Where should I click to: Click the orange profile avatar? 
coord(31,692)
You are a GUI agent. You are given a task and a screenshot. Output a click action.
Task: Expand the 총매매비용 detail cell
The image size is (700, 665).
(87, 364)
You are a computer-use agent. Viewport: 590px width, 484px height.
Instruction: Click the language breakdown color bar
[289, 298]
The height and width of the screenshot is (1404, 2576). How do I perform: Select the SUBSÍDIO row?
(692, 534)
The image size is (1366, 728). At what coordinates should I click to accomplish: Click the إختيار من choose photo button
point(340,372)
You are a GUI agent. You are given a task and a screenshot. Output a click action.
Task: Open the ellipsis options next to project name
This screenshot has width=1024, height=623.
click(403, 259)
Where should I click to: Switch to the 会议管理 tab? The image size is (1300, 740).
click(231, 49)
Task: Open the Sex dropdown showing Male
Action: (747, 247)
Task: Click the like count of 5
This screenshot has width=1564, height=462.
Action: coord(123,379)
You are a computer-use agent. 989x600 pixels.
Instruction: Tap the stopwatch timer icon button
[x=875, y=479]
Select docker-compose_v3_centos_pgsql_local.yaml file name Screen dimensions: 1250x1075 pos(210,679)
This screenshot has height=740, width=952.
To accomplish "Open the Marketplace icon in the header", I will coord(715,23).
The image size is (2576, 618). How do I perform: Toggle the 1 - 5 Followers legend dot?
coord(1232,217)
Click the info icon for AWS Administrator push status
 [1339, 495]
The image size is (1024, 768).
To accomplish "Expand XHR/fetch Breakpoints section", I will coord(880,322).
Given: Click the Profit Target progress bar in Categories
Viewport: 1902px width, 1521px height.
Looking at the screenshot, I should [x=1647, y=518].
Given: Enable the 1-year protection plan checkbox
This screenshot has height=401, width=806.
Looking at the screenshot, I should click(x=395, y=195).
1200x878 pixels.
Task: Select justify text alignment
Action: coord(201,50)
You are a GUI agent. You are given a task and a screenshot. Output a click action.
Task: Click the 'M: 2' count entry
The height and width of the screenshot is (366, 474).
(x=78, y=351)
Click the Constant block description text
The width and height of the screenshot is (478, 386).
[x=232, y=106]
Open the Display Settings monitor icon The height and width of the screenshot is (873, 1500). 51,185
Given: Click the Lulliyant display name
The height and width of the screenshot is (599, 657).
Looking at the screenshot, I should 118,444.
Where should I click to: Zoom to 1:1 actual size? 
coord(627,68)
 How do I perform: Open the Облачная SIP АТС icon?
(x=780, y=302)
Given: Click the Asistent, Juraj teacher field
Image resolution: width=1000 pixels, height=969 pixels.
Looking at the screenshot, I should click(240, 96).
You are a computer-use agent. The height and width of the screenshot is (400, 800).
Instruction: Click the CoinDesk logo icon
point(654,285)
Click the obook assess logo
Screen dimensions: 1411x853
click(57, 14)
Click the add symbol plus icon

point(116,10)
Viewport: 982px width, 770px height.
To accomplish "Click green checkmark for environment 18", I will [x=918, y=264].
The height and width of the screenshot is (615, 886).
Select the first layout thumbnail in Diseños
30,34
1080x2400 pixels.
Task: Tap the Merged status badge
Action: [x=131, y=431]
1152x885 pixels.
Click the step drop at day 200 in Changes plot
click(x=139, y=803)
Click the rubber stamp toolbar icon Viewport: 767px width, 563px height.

Task brief → Repeat the material in full, exactly as it stands.

Answer for this exercise →
Where should I click to: Click the orange profile avatar? 
coord(31,692)
You are a GUI agent. You are given a task and a screenshot. Output a click action.
Task: Expand the 총매매비용 detail cell
The image size is (700, 665).
(87, 364)
You are a computer-use agent. Viewport: 590px width, 484px height.
Instruction: Click the language breakdown color bar
[289, 298]
The height and width of the screenshot is (1404, 2576). How do I perform: Select the SUBSÍDIO row?
(692, 534)
The image size is (1366, 728). At what coordinates should I click to accomplish: Click the إختيار من choose photo button
point(340,372)
You are a GUI agent. You are given a task and a screenshot. Output a click action.
Task: Open the ellipsis options next to project name
This screenshot has width=1024, height=623.
click(403, 259)
Where should I click to: Switch to the 会议管理 tab? The image size is (1300, 740).
click(231, 49)
Task: Open the Sex dropdown showing Male
Action: (747, 247)
Task: Click the like count of 5
This screenshot has width=1564, height=462.
Action: coord(123,379)
You are a computer-use agent. 989x600 pixels.
Instruction: Tap the stopwatch timer icon button
[x=875, y=479]
Select docker-compose_v3_centos_pgsql_local.yaml file name Screen dimensions: 1250x1075 pos(210,679)
This screenshot has height=740, width=952.
To accomplish "Open the Marketplace icon in the header", I will coord(715,23).
The image size is (2576, 618). How do I perform: Toggle the 1 - 5 Followers legend dot?
coord(1232,217)
Click the info icon for AWS Administrator push status
 [1339, 495]
The image size is (1024, 768).
To accomplish "Expand XHR/fetch Breakpoints section", I will coord(880,322).
Given: Click the Profit Target progress bar in Categories
Viewport: 1902px width, 1521px height.
Looking at the screenshot, I should [x=1647, y=518].
Given: Enable the 1-year protection plan checkbox
This screenshot has height=401, width=806.
Looking at the screenshot, I should click(x=395, y=195).
1200x878 pixels.
Task: Select justify text alignment
Action: coord(201,50)
You are a GUI agent. You are given a task and a screenshot. Output a click action.
Task: Click the 'M: 2' count entry
The height and width of the screenshot is (366, 474).
(x=78, y=351)
Click the Constant block description text
The width and height of the screenshot is (478, 386).
[x=232, y=106]
Open the Display Settings monitor icon The height and width of the screenshot is (873, 1500). 51,185
Given: Click the Lulliyant display name
The height and width of the screenshot is (599, 657).
Looking at the screenshot, I should 118,444.
Where should I click to: Zoom to 1:1 actual size? 
coord(627,68)
 How do I perform: Open the Облачная SIP АТС icon?
(x=780, y=302)
Given: Click the Asistent, Juraj teacher field
Image resolution: width=1000 pixels, height=969 pixels.
Looking at the screenshot, I should click(240, 96).
You are a computer-use agent. The height and width of the screenshot is (400, 800).
Instruction: Click the CoinDesk logo icon
point(654,285)
Click the obook assess logo
Screen dimensions: 1411x853
click(57, 14)
Click the add symbol plus icon

point(116,10)
Viewport: 982px width, 770px height.
To accomplish "Click green checkmark for environment 18", I will [x=918, y=264].
The height and width of the screenshot is (615, 886).
Select the first layout thumbnail in Diseños
30,34
1080x2400 pixels.
Task: Tap the Merged status badge
Action: [x=131, y=431]
1152x885 pixels.
Click the step drop at day 200 in Changes plot
click(x=139, y=803)
Click the rubber stamp toolbar icon Viewport: 767px width, 563px height.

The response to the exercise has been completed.